There died Anno 1592, from March to December, | 25886 |
Whereof of the Plague | 11503 |
Anno 1593, | 17844 |
Whereof of the Plague | 10662 |
Anno 1603, within the same space of time, were Buried | 37294 |
Whereof of the Plague | 30561 |
Anno 1625, within the same space | 51758 |
Whereof of the Plague | 35417 |
Anno 1636, from April to Decemb. | 23359 |
Whereof of the Plague | 10460 |
John Graunt, Natural and Political Observations mentioned in a
following Index, and made upon the Bills of Mortality (London, 1676), p. 46.
The figures given by the first great English demographer, John Graunt, in Worth’s copy of his seminal work on bills of mortality, demonstrate that plague was endemic in England in the early modern period. It was, however, the Great Plague of 1665 which undoubtedly held contemporary attention for, as the following table makes clear, it was during that fateful year that plague ravaged London, killing no less than 68,596 people according to the following Bill of Mortality.
Table comparing 1665 plague deaths in London with others in earlier years.
As Greenberg (1997 and 2004) has demonstrated, such specific figures are available because of the government policy of public health awareness: by encouraging printers to publish these statistics showing the spread and virulence of the infection throughout London the government hoped to educate the public about the extent of the threat, while at the same time enabling trade to continue despite the plague.

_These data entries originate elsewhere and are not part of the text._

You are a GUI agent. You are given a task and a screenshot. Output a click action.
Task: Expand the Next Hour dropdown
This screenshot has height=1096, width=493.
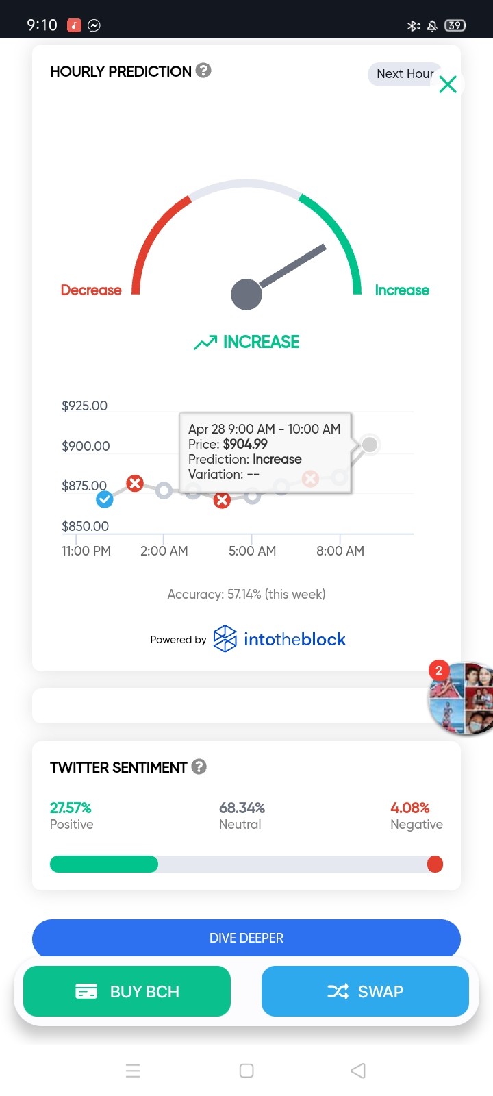(405, 73)
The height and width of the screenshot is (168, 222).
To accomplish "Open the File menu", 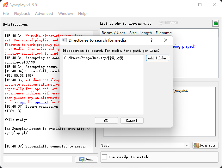I will [x=6, y=14].
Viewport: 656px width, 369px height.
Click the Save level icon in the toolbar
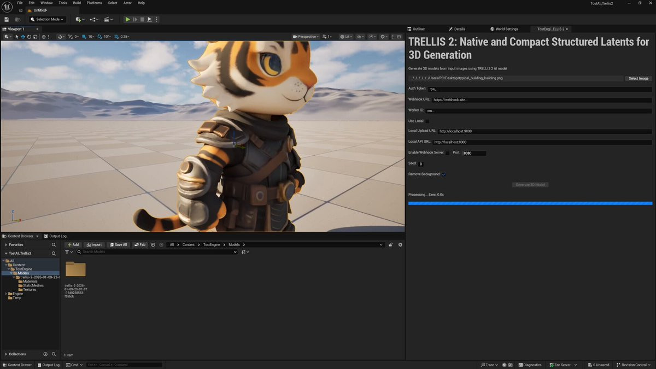[x=7, y=19]

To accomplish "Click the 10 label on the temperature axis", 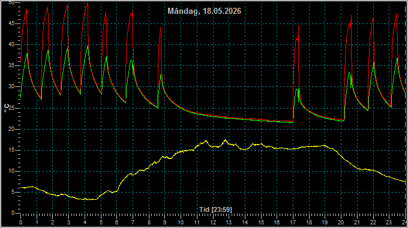I will click(x=11, y=171).
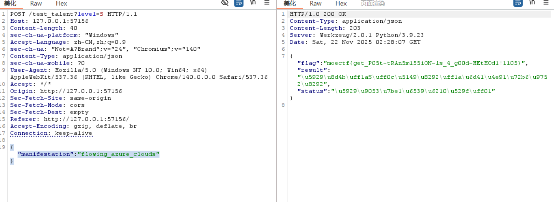
Task: Open the response 页面渲染 (Render) tab
Action: pyautogui.click(x=373, y=3)
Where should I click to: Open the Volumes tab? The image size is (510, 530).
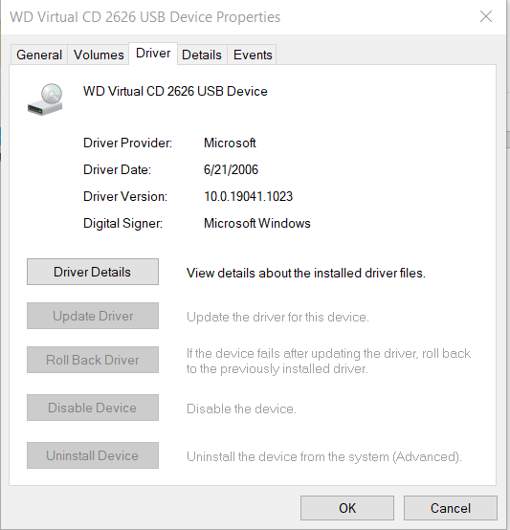99,55
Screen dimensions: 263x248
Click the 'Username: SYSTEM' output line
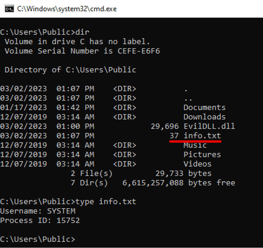[x=38, y=211]
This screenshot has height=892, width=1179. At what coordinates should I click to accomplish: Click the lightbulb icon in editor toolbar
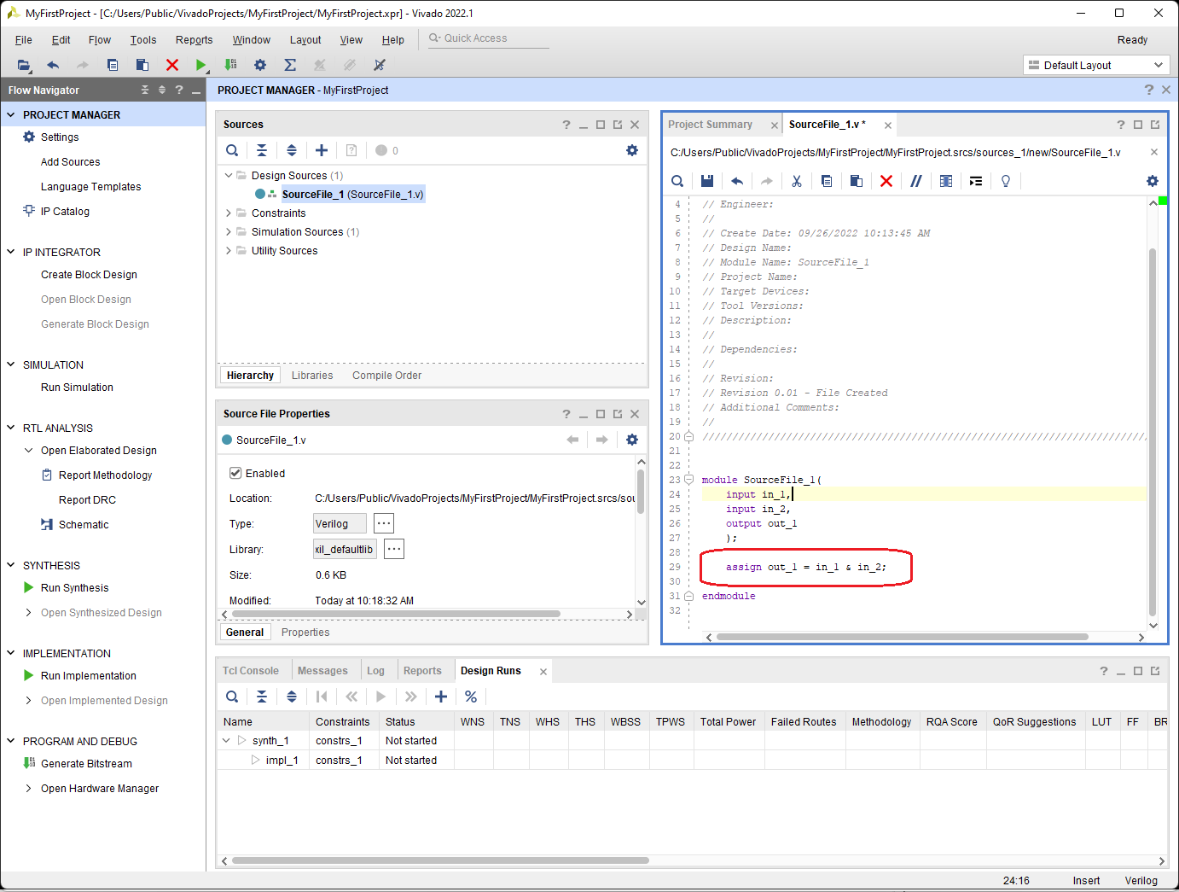pyautogui.click(x=1006, y=181)
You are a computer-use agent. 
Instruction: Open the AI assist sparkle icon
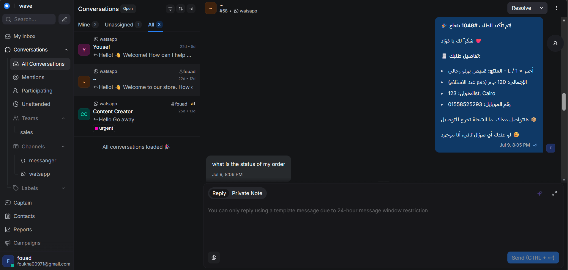click(x=540, y=193)
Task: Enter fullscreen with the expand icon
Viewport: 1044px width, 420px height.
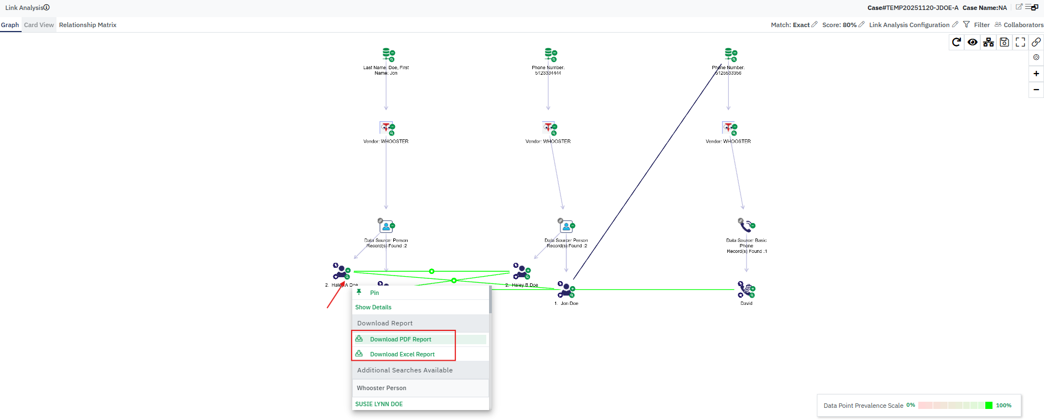Action: [x=1020, y=42]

The bills of mortality which Graunt studied and which were later collected by Worth come with at least one proviso, however. Such figures are the result of individual parish reporting of deaths which in turn was deputised to ‘searchers’, frequently old women and uneducated people who were likely to label any unusual death as ‘plague’, that great catchall disease. Yet if the searchers might unconsciously exaggerate the numbers of deaths from plague it is equally likely that individual families might try to hide plague deaths, aware that seventeenth-century English government policy advocated the shutting up of homes (with the household inside), once a plague death had been found. The numbers from the bills of mortality then should act as guidelines, not exact renditions of exactly how many people died from plague in London during this period. But if there are caveats concerning the numbers involved it is equally clear that the bills drawn up by Graunt and Sir William Petty provided vital information about the social implications of the disease.
As the work of Paul Slack (1990) has amply demonstrated, plague in London tended to start in the poorer parishes, where living conditions exacerbated the problem. While plague respected no man it is clear that the poor were always the worst affected in any epidemic, whether in England or the rest of Europe: unlike the rich, they couldn’t flee to the country and once infected had little resources with which to fight the disease. The bills not only highlight the social impact of plague in this way but also draw our attention to its seasonal impact: plague was always worse in the summer months. This is commented on in another work in Worth’s collection, John Pechey’s Collections of acute diseases, in five parts (London, 1691):
‘The foregoing Winter being extremely cold, and the Frost continuing without any Intermission till Spring, it thaw’d suddenly at the end of March in the year 1665, and Peripneumonia’s, Pleurises, Quinseys, and such like inflammatory Diseases, made great Slaughter of a sudden…. in the progress of the Year the Plague it self broke out, accompanied with a great Number of Pathognomonic Symptoms, as Carbuncles, Bubo’s, and the like. It increas’d daily more and more, and came to its heighth about the Autumnal Æquinox, at which time it destroy’d about 8000 in the space of a Week, notwithstanding that two Thirds, at least, of the Citizens betook themselves to the Country for fear of infection: Afterwards it began to decrease, and by reason of the cold of Winter almost ceas’d, only here and there one had it all the Winter, and towards the following Spring, at the approach of which it totally vanished…’John Pechey’s Collections of acute diseases, in five parts (London, 1691), pt. 2, pp 1-2.
The reason for this was primarily because the heat of the summer enabled rat fleas to generate, while colder conditions were not conducive to them. This suggests, in turn, that the form of bubonic plague affecting England in the seventeenth century was, as Paul Slack has argued, bubonic plague. For more on the debate about the causes of early modern plagues, see the Causes webpage.
Plague in London: Courtesy of the National Library of Medicine
Worth’s interest in the 1665 plague in London was fuelled by two factors: the 1720 Marseilles plague fuelled a plague scare in England and printers rushed to published not only works by contemporary early eighteenth-century physicians such as Richard Mead, but also released new editions of works on the last great English plague of 1665. By far the most important English writer on the 1665 plague was the physician Nathaniel Hodges (1629-1688), who had stayed in London during the plague and had later written up his enduring analysis of the course, symptoms and cure of that plague. Worth collected the first edition of Loimologia (London, 1672) but the work was considered of such vital importance that it was one of those texts reprinted in translation in 1720 in the wake of the threat from Marseilles. Its enduring popularity owed much not only to Hodges’ style but also to the empirical basis of his work: he was not afraid to discount Galen when his own experience taught him otherwise.